• **What the task asks**
From the first line of the data below, repeat each line exactly until you reach the line with "Task: Click the 产品名称 column header"; include that line too.

• **Stored records**
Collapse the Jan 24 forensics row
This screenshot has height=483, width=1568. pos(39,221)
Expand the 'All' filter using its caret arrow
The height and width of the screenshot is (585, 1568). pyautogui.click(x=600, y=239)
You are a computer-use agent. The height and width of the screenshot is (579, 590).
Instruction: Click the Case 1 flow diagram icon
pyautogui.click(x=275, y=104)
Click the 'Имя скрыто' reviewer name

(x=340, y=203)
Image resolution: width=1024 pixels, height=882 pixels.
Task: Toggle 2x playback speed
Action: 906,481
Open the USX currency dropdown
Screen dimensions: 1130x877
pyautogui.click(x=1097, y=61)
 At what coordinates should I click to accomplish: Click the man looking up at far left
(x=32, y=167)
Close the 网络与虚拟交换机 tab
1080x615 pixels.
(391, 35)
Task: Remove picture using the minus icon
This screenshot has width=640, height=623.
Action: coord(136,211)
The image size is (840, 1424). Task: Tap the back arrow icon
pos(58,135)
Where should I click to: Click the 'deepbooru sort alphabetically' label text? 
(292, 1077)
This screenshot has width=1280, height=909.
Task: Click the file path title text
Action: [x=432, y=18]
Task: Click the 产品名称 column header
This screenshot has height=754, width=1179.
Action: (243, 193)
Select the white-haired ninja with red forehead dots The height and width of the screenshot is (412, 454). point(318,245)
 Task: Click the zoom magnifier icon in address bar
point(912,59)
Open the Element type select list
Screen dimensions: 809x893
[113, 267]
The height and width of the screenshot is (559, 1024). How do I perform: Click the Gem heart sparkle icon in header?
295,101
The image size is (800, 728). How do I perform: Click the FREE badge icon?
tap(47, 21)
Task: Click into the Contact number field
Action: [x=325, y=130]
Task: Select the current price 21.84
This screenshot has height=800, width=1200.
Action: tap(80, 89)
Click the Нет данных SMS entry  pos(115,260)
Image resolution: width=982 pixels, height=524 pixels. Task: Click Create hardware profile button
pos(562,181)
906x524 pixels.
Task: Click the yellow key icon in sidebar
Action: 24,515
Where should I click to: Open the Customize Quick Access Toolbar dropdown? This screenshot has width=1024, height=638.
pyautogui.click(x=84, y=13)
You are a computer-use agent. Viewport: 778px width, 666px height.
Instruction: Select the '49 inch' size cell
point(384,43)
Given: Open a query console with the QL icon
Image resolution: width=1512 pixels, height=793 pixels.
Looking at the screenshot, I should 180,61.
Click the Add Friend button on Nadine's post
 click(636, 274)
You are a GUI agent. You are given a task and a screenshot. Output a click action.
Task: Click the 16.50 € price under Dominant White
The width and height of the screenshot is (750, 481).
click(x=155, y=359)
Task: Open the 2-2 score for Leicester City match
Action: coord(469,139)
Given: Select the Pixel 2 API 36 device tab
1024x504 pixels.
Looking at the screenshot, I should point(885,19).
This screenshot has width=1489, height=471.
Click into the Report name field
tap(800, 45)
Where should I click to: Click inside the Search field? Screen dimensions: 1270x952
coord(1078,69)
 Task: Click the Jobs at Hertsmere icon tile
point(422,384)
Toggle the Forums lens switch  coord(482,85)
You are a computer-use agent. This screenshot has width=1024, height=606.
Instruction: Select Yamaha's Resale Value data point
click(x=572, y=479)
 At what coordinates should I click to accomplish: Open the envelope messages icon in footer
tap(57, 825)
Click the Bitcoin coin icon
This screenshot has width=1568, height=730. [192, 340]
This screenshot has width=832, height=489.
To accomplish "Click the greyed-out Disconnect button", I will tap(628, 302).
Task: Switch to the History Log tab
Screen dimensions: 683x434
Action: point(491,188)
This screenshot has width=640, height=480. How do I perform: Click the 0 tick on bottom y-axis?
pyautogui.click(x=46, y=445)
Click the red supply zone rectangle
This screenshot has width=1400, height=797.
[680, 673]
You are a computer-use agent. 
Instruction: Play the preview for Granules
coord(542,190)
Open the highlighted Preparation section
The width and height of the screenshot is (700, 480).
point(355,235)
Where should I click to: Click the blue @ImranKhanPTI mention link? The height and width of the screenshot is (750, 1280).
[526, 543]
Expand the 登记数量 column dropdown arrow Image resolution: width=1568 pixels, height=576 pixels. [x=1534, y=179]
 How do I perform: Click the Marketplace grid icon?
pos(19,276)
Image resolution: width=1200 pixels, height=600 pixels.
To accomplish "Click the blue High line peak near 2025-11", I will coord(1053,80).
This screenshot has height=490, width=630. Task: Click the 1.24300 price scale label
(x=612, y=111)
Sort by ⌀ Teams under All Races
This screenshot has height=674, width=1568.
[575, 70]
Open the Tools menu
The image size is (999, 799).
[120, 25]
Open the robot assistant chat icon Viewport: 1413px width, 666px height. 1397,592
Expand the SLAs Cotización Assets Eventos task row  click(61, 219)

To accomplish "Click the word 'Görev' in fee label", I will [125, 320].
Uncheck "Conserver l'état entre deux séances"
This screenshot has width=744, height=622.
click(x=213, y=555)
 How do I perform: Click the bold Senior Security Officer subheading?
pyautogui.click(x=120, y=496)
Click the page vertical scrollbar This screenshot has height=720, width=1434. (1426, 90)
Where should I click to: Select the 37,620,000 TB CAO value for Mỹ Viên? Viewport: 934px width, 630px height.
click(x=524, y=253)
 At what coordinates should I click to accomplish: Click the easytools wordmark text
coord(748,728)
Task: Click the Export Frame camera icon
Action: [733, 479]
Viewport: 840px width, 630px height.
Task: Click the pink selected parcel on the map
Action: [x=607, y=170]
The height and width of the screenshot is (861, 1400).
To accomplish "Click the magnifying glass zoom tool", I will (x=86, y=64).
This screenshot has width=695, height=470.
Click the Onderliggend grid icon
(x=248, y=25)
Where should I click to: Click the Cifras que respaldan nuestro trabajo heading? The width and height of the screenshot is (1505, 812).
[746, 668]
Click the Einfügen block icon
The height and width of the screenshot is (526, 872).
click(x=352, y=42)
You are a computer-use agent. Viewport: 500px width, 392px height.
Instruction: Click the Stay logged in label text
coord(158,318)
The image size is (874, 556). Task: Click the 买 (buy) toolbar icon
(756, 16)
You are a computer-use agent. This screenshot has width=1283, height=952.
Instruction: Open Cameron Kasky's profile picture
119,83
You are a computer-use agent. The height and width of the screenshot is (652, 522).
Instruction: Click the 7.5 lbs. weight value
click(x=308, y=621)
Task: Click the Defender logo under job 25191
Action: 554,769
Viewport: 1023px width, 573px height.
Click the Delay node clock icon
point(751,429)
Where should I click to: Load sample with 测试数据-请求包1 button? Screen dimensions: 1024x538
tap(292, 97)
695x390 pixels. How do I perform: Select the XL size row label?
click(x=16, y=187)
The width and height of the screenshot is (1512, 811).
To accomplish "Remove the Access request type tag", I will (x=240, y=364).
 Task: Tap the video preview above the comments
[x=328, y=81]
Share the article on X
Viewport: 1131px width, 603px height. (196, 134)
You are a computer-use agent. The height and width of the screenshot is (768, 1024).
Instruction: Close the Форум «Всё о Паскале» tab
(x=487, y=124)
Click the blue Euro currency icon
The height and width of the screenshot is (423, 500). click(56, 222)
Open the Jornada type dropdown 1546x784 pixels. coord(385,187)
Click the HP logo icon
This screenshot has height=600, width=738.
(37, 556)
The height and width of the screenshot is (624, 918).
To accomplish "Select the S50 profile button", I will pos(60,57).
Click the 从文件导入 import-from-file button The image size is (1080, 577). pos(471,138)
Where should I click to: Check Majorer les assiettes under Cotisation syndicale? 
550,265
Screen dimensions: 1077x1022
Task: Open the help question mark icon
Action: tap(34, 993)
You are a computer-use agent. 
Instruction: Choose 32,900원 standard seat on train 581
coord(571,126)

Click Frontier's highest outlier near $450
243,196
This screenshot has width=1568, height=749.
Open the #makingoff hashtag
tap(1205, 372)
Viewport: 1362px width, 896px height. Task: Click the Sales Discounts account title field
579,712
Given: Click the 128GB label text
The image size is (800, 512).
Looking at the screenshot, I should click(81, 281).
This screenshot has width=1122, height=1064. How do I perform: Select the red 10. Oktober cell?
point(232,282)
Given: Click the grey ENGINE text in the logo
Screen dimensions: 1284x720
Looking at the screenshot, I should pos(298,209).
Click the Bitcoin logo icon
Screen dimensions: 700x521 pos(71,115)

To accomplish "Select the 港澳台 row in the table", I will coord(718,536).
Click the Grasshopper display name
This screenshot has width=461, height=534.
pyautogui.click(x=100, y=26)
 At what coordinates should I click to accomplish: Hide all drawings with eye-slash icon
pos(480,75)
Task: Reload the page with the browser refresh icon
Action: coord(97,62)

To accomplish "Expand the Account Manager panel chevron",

• **Response to the exercise**
Collapse the Jan 24 forensics row
This screenshot has height=483, width=1568. pos(39,221)
Expand the 'All' filter using its caret arrow
The height and width of the screenshot is (585, 1568). pyautogui.click(x=600, y=239)
You are a computer-use agent. The height and width of the screenshot is (579, 590).
Instruction: Click the Case 1 flow diagram icon
pyautogui.click(x=275, y=104)
Click the 'Имя скрыто' reviewer name

(x=340, y=203)
Image resolution: width=1024 pixels, height=882 pixels.
Task: Toggle 2x playback speed
Action: 906,481
Open the USX currency dropdown
Screen dimensions: 1130x877
pyautogui.click(x=1097, y=61)
 At what coordinates should I click to accomplish: Click the man looking up at far left
(x=32, y=167)
Close the 网络与虚拟交换机 tab
1080x615 pixels.
(391, 35)
Task: Remove picture using the minus icon
This screenshot has width=640, height=623.
Action: coord(136,211)
The image size is (840, 1424). Task: Tap the back arrow icon
pos(58,135)
Where should I click to: Click the 'deepbooru sort alphabetically' label text? 
(292, 1077)
This screenshot has width=1280, height=909.
Task: Click the file path title text
Action: [x=432, y=18]
Task: Click the 产品名称 column header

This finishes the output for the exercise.